PROBLEM TO SOLVE: For the data below, restate word for word only the lines from the line containing "Sort by 'ФАКТ' column header" through the line containing "Image resolution: width=1220", both ends included.

DATA TO PROCESS:
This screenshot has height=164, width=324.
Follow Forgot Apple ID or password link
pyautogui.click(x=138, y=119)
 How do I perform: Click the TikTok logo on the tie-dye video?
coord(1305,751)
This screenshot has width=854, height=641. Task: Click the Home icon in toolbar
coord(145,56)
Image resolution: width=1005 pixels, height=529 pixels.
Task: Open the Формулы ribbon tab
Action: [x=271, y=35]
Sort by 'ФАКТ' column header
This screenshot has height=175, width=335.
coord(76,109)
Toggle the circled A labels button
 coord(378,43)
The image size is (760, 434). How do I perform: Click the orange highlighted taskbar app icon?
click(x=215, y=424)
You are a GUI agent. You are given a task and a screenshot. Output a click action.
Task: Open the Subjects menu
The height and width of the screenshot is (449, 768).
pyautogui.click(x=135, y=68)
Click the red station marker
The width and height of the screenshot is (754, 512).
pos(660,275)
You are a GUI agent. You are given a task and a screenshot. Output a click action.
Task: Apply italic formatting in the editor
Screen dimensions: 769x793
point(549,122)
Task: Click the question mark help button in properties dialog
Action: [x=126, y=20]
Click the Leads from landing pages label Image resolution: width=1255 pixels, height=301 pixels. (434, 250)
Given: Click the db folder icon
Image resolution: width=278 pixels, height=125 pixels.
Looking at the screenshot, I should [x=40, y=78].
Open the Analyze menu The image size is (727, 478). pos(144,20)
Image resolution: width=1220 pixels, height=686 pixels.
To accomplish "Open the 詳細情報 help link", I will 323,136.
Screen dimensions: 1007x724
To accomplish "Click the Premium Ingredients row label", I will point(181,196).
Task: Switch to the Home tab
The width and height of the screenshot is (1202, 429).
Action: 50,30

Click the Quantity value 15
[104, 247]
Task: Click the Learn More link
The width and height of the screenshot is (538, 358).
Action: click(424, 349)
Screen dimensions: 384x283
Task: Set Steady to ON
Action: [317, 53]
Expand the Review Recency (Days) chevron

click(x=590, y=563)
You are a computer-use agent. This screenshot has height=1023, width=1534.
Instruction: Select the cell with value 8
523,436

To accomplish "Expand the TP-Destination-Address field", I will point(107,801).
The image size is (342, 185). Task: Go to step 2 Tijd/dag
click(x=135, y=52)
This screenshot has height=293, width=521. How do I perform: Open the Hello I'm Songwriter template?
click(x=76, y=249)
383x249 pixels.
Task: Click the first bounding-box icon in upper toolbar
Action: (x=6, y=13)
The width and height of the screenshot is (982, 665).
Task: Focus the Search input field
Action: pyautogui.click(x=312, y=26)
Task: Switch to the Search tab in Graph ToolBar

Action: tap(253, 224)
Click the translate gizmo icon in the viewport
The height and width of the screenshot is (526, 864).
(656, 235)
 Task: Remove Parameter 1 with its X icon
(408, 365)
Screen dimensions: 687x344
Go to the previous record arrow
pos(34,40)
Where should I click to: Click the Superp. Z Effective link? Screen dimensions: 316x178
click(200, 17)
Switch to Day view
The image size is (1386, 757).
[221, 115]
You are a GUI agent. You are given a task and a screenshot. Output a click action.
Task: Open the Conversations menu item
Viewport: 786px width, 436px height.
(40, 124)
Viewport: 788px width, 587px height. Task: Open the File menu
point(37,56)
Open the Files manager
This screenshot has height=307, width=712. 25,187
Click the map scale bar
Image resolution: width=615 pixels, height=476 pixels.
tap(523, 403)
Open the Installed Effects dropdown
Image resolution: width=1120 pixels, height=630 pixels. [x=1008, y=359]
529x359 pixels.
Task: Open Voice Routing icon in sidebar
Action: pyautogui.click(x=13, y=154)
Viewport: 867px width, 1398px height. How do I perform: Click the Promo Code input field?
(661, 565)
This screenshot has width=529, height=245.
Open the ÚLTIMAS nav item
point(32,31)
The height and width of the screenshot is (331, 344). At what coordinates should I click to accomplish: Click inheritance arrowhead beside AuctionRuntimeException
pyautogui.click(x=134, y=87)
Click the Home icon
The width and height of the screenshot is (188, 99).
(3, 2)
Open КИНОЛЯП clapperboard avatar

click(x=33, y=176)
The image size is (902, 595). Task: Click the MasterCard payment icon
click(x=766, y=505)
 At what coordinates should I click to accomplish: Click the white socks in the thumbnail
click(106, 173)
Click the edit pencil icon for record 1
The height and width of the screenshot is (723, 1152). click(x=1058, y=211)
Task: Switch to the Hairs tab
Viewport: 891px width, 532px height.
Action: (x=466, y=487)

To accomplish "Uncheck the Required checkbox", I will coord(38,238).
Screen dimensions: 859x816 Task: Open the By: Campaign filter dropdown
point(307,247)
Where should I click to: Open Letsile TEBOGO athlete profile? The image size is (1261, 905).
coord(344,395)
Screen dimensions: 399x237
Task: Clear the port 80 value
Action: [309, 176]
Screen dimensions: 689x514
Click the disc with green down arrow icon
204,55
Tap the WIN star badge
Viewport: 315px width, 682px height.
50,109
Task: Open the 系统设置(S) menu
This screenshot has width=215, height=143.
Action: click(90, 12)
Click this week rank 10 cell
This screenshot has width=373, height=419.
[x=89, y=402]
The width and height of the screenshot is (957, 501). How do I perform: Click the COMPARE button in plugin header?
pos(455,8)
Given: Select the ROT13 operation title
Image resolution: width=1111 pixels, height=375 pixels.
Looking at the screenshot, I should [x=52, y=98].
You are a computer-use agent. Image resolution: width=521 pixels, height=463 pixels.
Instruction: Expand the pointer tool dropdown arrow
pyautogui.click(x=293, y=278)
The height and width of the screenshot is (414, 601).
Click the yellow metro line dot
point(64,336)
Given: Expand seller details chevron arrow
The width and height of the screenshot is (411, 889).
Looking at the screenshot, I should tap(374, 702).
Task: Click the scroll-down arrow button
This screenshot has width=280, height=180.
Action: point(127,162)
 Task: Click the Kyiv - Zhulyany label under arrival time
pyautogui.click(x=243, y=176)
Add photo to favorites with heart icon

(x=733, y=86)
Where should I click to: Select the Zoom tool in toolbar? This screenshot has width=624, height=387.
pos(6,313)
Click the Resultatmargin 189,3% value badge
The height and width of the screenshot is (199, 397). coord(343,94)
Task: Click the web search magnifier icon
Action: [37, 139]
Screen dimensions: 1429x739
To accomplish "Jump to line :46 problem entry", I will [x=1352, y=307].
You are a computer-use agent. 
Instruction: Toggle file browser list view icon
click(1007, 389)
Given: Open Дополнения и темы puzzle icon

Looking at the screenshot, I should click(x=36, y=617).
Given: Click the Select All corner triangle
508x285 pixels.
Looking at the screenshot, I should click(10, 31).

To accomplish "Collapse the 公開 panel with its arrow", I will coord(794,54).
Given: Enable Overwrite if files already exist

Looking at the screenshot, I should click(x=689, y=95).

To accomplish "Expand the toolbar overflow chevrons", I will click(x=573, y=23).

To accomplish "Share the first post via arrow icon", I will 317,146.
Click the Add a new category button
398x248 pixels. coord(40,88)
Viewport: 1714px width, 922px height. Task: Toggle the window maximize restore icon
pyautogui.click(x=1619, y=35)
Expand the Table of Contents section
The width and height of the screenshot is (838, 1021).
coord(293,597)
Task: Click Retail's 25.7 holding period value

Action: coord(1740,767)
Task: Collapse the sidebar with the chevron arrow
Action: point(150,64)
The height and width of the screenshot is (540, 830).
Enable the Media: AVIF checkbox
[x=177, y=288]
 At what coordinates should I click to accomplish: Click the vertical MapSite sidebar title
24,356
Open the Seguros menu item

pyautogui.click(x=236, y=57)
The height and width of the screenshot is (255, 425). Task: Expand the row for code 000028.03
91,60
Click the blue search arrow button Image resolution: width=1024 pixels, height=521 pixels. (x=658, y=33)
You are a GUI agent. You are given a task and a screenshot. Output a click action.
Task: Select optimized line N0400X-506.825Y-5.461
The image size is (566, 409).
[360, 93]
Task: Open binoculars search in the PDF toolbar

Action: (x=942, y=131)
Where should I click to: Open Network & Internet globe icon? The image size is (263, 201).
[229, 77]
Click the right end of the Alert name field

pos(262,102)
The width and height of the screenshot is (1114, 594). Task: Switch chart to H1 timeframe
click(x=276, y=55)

RESULT OF THE TASK:
Sort by 'ФАКТ' column header
This screenshot has height=175, width=335.
coord(76,109)
Toggle the circled A labels button
 coord(378,43)
The image size is (760, 434). How do I perform: Click the orange highlighted taskbar app icon?
click(x=215, y=424)
You are a GUI agent. You are given a task and a screenshot. Output a click action.
Task: Open the Subjects menu
The height and width of the screenshot is (449, 768).
pyautogui.click(x=135, y=68)
Click the red station marker
The width and height of the screenshot is (754, 512).
pos(660,275)
You are a GUI agent. You are given a task and a screenshot. Output a click action.
Task: Apply italic formatting in the editor
Screen dimensions: 769x793
point(549,122)
Task: Click the question mark help button in properties dialog
Action: [x=126, y=20]
Click the Leads from landing pages label Image resolution: width=1255 pixels, height=301 pixels. (434, 250)
Given: Click the db folder icon
Image resolution: width=278 pixels, height=125 pixels.
Looking at the screenshot, I should [x=40, y=78].
Open the Analyze menu The image size is (727, 478). pos(144,20)
Image resolution: width=1220 pixels, height=686 pixels.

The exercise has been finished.